Participating in pump industry tradeshows presents you with an opportunity to meet individuals with whom you may not have otherwise become connected. Exhibitors can put a great amount of time and effort into preparing for a show, but somehow diminish the amount of leads they can generate while AT the show. I am sharing these tips below to help revitalize unproductive booth behavior so you can improve the quality of your tradeshow interactions.
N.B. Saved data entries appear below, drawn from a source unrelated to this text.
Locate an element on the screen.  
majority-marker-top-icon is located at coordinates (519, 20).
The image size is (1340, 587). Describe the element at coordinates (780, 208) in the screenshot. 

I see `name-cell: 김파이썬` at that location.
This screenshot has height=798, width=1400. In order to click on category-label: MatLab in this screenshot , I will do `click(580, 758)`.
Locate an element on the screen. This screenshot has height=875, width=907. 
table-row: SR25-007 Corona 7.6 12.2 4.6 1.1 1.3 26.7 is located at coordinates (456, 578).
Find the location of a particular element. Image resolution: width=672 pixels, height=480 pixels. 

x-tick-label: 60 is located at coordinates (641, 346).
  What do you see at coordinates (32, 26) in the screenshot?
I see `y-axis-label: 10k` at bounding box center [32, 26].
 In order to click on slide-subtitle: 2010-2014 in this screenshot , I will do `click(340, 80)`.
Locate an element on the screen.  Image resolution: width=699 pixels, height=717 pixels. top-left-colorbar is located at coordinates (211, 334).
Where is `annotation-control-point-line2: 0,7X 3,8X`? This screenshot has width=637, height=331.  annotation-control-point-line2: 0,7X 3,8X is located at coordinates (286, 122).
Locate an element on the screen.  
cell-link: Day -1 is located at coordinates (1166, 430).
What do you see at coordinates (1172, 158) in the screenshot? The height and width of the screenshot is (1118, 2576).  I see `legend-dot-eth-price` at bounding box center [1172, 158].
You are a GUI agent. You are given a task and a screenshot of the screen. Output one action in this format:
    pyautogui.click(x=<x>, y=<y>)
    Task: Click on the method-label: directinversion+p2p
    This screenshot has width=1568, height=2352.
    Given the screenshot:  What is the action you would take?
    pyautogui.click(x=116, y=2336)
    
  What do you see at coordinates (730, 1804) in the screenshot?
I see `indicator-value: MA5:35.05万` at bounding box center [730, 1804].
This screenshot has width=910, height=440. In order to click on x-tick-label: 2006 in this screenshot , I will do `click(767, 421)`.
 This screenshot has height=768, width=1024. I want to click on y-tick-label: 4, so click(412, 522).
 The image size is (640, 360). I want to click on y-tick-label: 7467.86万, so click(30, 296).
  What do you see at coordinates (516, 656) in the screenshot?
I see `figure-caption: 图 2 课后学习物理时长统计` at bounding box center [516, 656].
Have a Plan for Your Time in the Booth.
We have all seen exhibitors sitting in their tradeshow booths looking completely bored out of their minds. If you are exhibiting, have a plan for your time in the booth. Eye contact and a BIG smile is your first connection with a passerby. If you are not trying to make eye contact with the people walking past your booth, you cannot even begin to initiate a conversation. While you are looking at and smiling at EVERY person walking by your booth, SCAN their name tags. Almost everyone that attends tradeshows wears a badge that displays their name, position title, and company they represent. Exhibitors who are scanning the tradeshow participants’ badges while they walk by are more likely to spot the individuals they WANT to speak to; and since those exhibitors are actively making eye contact, they are more likely to get that person into their booth by shouting out a question or offering that individual something from their booth – whether it be a product demonstration, promotional item, or a piece of literature. While exhibitors typically spend most of their time trying to engage people passing by, it is also important that they use social media while at the show to help encourage traffic to their booth.
Use Social Media.
When you have a plan for your time in the booth, determine how many minutes every hour you want to spend using social media while at the show. Read Kerry O’Malley’s article “Using Social Media to Drive Engagement at Trade Shows”. Use social media while exhibiting at the tradeshow, but be careful to not spend every minute of your booth time looking face down at your smart phone. Make sure any reps manning your booth are not frequently zoned into their laptops. That is a great way to let potential business relationships walk right past you. Try to determine the best times during the show to use social media so you can balance your online activity with your face-to-face engagements.
Get That Lead!
Do not be afraid to ask for a person’s business card. If you spent valuable time and energy getting that person into your booth, discussing their business, and learning about areas where both your companies can collaborate, take that last step to generate the lead. Ask if you can send that person your newsletter; or better yet, invite them to sign up for your newsletter right there at your booth. Set up a laptop just for tradeshow participants where they can quickly and easily add themselves to your mailing list. Connect with every new person you meet at the show using LinkedIn. Connecting on LinkedIn gives you the added benefit of not only keeping in contact with that person as they move to different companies, but also increasing your potential to build more bridges with their existing connections. If you ask a person for their business card, and they explain that they are not quite the right person for your company to communicate with, ask them for the name of the person who can help to build the bridge between your companies. The point is to keep the conversation going after the tradeshow has concluded.
These tips may seem simple, but the truth is…sometimes the simplest acts are the hardest to perform! If you have additional tips for improving your time in the booth, I’d love to hear your stories!